O que podia ter sido um dia santo para quem gosta do Papa foi
transformado num dia de barulho infernal de helicópteros e sirenes, com a
cidade cortada ao meio durante mais de uma hora.Três coisas a reter
olhando para a lista de eventos histericamente apadrinhados pelo governo
português:

1. Proteger uma elite das imaginárias massas raivosas num mundo onde o
fosso que separa os ricos dos pobres se aprofunda é muito caro. Só para
a segurança dos amigos da Nato o estado português vai gastar perto de
dez milhões de euros.
A visita do Papa custou uns estimados 37 milhões de euros por dia,
incluindo, é verdade, três altares descartáveis :-)
2. Por outro lado, os gastos em segurança ajudam a alimentar um mercado
que emergiu com a guerra do Iraque, o da segurança doméstica (home
security), estimado em muitas centenas de milhares de milhões de euros
com um crescimento anti-cíclico (mais crise, mais mercado) e que está a
dar fôlego às sofridas bolsas financeiras. Os países ricos com mercados
saturados encontram neste novo mercado de choque a fórmula para manter o
crescimento a vários dígitos que segundo os analistas mais sensatos
deveria ser uma coisa do passado.
3. A cereja em cima do bolo: os produtos e serviços deste mercado são
largamente financiados pelos contribuintes!Entretanto fui dar uma volta
por Lisboa.
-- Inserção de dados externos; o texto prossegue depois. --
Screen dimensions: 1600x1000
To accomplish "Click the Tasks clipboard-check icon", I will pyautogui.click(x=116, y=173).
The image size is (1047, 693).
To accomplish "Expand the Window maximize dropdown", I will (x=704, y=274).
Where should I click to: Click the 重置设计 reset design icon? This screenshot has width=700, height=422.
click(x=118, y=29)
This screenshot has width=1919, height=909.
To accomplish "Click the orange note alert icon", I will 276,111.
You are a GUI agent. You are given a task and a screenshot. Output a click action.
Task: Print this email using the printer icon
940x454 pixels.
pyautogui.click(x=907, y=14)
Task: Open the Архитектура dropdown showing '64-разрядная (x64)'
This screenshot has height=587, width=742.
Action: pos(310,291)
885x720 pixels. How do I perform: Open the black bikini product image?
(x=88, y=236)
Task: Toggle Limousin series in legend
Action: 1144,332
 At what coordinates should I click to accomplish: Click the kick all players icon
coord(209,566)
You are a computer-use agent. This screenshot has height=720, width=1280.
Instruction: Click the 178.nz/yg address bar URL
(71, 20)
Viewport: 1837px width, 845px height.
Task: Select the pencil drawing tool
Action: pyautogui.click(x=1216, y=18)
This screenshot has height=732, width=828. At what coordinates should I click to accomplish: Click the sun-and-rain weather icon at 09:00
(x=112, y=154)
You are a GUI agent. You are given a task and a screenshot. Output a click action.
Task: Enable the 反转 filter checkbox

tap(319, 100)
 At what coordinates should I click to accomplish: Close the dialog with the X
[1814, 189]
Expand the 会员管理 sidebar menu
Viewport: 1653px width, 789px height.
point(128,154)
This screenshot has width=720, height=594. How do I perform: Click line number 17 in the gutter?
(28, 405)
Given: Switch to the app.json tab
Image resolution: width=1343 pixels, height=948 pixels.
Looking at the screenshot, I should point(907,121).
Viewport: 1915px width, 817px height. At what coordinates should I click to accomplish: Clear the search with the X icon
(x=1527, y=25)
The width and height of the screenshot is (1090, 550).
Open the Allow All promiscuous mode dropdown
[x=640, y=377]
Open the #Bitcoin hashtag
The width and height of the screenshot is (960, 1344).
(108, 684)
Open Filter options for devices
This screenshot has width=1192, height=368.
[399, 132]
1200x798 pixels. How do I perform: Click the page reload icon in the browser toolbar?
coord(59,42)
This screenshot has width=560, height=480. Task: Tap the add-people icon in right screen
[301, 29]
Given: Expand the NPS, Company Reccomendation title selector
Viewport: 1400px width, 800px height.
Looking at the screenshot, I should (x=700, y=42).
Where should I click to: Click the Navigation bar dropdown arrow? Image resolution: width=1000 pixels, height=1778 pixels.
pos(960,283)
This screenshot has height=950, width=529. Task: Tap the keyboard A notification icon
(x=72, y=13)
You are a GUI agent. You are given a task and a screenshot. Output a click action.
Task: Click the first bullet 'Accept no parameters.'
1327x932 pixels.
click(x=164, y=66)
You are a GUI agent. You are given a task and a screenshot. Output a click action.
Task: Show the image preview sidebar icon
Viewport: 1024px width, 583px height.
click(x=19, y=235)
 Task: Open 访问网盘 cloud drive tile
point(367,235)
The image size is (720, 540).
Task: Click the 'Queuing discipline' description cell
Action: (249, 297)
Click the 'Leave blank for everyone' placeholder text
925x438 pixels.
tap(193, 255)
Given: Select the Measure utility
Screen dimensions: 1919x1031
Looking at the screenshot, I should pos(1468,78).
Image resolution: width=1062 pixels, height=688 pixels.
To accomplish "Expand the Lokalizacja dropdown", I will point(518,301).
As ruas estão desoladas e reina um silêncio que mais faz
lembrar um qualquer Domingo não fosse pela presença de coletes amarelo
fluorescente em cada esquina, bandos de agentes da PSP com postura
conspiradora em cada bairro, umas barreiras rua sim-rua não para
condicionar o pouco trânsito que se verifica e o zunzum de fundo dos
helicópteros. Por obediência ou medo, os portugueses refugiaram-se nas
suas casas. Nas ruas uma em cada duas pessoas é agente e a outra turista
(com ar ligeiramente perplexo).

Um mercado que lucra exclusivamente com as calamidades e estados de
sítio, precisa de investir continuamente na promoção de um mundo
inseguro. Portugal, o eterno bom aluno, conseguiu. Lisboa acatou o
recolher obrigatório, um circo pago com o nosso dinheiro, para proteger
pessoas-mais-importantes-que-nós que viram o futuro e decidiram que está
repleto de perigos indefinidos que merecem medidas de segurança mais
elevadas e a gradual limitação de direitos cívicos consagrados, como a
livre expressão de ideias, a livre reunião para as discutir e o livre
protesto não-violento para as exigir.

Bem-vindos a Lisboa, bem-vindos ao admirável mundo novo.